Thanks Metaldetekto:
What you said in a couple of words tells me more than the 2 page review does, and about how and maybe why it was not maybe measured.

Cheers George

hollowman's picture

Product link:

https://www.totaldac.com/D1-unity-en.htm
-non-oversampling DAC compensation filter activated or disactivated by remote control.

totaldac's picture

A new amplifier and the matching driver have just been released by Totaldac.

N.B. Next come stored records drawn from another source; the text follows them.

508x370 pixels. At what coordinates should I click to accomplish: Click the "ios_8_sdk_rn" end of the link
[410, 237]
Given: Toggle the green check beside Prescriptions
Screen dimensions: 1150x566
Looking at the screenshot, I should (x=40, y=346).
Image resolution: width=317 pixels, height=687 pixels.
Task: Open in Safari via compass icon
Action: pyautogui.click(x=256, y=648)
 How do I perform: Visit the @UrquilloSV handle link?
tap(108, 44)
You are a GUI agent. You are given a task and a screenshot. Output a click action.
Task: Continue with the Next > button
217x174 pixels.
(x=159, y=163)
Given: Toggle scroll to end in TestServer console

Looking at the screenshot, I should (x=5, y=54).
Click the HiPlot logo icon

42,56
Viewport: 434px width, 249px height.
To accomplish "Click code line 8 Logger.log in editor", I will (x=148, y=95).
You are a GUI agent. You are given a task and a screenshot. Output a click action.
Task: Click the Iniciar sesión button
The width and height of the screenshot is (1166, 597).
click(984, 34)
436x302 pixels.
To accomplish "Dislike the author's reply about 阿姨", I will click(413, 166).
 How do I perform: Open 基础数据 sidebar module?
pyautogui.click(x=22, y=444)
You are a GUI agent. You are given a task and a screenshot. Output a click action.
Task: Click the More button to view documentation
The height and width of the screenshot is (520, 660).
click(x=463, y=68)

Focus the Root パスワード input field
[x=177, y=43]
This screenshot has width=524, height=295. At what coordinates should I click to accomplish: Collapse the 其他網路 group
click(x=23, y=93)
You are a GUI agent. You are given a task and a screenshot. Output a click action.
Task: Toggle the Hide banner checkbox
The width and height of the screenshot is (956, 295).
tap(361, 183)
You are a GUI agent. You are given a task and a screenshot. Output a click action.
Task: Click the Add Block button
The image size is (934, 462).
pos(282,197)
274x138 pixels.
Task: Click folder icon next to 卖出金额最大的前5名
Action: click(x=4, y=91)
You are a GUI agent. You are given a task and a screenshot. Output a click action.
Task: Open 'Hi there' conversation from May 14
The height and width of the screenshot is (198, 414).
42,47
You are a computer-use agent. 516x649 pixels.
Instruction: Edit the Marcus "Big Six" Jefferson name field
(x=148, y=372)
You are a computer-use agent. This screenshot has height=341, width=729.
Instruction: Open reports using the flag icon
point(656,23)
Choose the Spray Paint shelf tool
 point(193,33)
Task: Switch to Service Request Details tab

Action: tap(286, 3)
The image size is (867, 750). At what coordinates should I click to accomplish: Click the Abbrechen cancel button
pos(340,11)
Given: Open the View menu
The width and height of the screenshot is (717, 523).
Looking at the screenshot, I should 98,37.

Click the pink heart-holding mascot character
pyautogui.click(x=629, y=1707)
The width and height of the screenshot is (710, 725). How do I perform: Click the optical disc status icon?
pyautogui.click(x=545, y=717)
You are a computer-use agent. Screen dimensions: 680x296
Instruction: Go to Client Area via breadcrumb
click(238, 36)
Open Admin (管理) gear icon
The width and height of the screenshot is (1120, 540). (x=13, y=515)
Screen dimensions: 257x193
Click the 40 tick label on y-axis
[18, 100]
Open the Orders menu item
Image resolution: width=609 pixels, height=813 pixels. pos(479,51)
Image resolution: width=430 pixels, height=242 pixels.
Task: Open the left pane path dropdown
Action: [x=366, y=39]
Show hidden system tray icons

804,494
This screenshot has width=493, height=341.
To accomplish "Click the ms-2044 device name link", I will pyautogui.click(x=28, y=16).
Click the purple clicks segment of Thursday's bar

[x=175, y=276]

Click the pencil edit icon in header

The Amp-1-sublime is the new Totaldac reference amplifier, using solid state components exclusively.
The triode stage used in the previous generation of Amp-1 is now upgraded by an innovating transistor gain stage, using very low component count (all discrete) and no global feedback.
A very high voltage (240Vdc) is used to give the maximum dynamic to the signal and its power supply is based on a discrete regulator as well.
The circuit uses 0.01% VAR Bulk Metal® Foil resistors from Vishay in the critical voltage gain stage.
The gain stage is then followed by an equally innovating and powerful transistor buffer, using no global feedback as well.
This design combines no global feedback, low noise (0.2mVrms), high gain (33dB), high bandwidth (400KHz) and high current (driving 1ohm) thanks to its 2500VA/25kg live-power transformer.
These characteristics produce a transparent, fast, live and natural sound without harshness and at the same time with punch and weight in bass.
The Amp-1-sublime amplifier is available as stereo amplifier with RCA inputs or as fully balanced monobloc with XLR input.
amplifier page: https://www.totaldac.com/amp-1-en.htm

A new d1-driver is also released to perfectly match the quality of this new amplifier.
The d1-driver-sublime has no volume control because it relies on the DAC volume control but in case the complete system gain is too high (DAC + amp + speakers + room) an analog -15.5dB attenuation can be activated using a switch at the back panel.
This attenuator uses 12 pieces of 0.01% VAR Bulk Metal® Foil resistors from Vishay.
In case the complete system misses some gain with some tracks recorded very low, the latest Totaldac DACs offer a +12dB digital gain option.
This 2 selectable gain in a Totaldac system allow to optimize all configurations.
driver page: https://www.totaldac.com/D1-driver-en.htm

celef's picture

i do not get the first part, that some coloration sounds better then some other coloration? then how much coloration is preferable, a lot or little less or something in between? and will this coloration be suitable at all situations?

georgehifi's picture

"then how much coloration is preferable"

How long is a piece of string??

No coloration is ideal to me, as it's closer to the real thing and the way you were meant to hear it.

No??? then get yourself a graphic equalizer

Cheers George

barrows's picture

You really need to be a bit more educated before making absolute statements such as this:
"As it reduces the total amount of distortion, negative feedback adds higher order harmonics that sound nothing like the simple harmonics we associate with musical instruments (footnote 1), and after a while the brain begins to call bullshit on the idea that dialing in more of it is bringing us closer to the recording."
To become more educated I would suggest that you look into Bruno Putzeys thoughts on feedback. He has shown with his designs that there is point where one adds even more feedback, and ALL of the harmonic distortion products disappear.